11011101110111101111001101111110
If you can read this  it worked 

So now let’s mark the interior letters of the words. This employs a technique known as shift and compare that I learned in the early 1980s when I was privileged to work with Bob Smith. Among Bob’s many contributions to the APL world was a book on Boolean Functions and Techniques. To mark the interior letters, we’ll do both a right and left shift:

      interior←{⍵∧(¯1↓0,⍵)∧1↓⍵,0}
      {interior letters ⍵} show string
If you can read this, it worked!
00001000100011000110000000111100
    o   a   ea   hi       orke  

The last step is to find interior vowels and negate:

      {(vowels ⍵)∧interior letters ⍵} show string
If you can read this, it worked!
00001000100011000010000000100100
    o   a   ea    i       o  e  

      {(vowels ⍵)⍲interior letters ⍵} show string
If you can read this, it worked!
11110111011100111101111111011011
If y u c n r  d th s, it w rk d!

Putting it all together…

      tweet←{⍵/⍨~(⍵∊'aeiouAEIOU')∧{(1↓⍵,0)∧¯1↓0,⍵}⍵∊⎕UCS(⍳26)∘.+¯1+⎕UCS'aA'}
      tweet string
If yu cn rd ths, it wrkd!

The Other Technique – Using Regular Expressions

In version 13.0, Dyalog introduced the system functions ⎕S and ⎕R as interfaces to the PCRE (Perl Compatible Regular Expression) library.
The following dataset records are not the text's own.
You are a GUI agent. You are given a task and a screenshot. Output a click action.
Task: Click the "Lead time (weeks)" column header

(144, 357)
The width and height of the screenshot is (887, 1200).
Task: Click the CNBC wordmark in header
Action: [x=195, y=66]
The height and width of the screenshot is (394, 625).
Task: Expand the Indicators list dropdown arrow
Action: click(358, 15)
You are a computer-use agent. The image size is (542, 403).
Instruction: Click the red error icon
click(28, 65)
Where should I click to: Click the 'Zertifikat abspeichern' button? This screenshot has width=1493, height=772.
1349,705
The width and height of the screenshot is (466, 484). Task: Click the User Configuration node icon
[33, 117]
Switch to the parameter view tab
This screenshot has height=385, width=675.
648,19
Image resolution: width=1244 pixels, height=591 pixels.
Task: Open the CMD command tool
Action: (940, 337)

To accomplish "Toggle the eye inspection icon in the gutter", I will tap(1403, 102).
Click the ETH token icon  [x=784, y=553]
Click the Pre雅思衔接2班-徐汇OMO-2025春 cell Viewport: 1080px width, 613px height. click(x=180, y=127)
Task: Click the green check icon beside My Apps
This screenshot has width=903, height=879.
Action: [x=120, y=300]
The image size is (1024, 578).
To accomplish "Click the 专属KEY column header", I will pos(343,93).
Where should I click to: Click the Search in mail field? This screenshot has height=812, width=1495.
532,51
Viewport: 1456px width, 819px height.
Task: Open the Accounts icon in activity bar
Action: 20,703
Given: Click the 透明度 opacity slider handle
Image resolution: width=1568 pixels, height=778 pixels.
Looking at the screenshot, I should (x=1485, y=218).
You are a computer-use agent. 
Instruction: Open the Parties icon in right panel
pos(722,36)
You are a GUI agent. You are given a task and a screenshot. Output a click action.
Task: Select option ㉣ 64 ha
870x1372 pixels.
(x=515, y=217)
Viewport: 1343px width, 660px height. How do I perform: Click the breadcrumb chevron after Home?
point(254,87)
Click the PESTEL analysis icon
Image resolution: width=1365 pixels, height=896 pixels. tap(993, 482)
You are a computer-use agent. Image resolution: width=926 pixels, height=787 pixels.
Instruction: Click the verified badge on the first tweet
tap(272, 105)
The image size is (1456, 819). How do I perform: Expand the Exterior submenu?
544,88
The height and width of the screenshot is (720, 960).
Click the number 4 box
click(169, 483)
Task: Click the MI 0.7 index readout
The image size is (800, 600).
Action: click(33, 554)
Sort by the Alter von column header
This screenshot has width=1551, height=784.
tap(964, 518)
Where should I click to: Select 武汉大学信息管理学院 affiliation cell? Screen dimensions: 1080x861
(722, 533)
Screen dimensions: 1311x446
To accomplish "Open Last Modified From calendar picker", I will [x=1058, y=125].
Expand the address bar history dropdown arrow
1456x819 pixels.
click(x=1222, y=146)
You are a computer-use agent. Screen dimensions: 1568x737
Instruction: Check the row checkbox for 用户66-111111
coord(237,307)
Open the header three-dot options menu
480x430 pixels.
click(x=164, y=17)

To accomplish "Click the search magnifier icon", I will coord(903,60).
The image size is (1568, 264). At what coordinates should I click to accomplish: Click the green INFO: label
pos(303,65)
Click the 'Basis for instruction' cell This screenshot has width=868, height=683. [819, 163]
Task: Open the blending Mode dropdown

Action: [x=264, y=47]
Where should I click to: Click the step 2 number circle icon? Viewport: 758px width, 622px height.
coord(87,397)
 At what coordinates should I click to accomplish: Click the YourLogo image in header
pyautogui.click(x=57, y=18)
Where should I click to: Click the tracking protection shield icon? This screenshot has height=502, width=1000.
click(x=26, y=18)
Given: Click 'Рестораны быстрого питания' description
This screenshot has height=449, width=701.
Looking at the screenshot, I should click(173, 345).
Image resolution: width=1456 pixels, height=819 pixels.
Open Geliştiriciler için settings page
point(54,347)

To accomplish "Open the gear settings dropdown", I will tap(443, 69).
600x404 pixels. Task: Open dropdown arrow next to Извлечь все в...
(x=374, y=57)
Like APL, regular expressions may seem a bit alien at first, but in the years since their incorporation into Dyalog, I’ve grown to appreciate their power and flexibility – they can frequently accomplish complex string manipulations more succinctly than their APL equivalents thus furthering Dyalog’s power as a tool of thought, notation and execution.

      tweet←{('\B[AEIOU]\B' ⎕R '' ⍠ 1) ⍵}
      tweet string
If yu cn rd ths, it wrkd!

The expression above replaces any vowel (⍠ 1means case-insensitive) that is not at the beginning or end of a word with the empty vector, effectively removing the interior vowels. A blog post is not enough space to give an adequate overview of regular expressions. But I hope the expression above piques your interest and encourages you to experiment with ⎕S and ⎕R on TryAPL.org or with a Dyalog system of your own.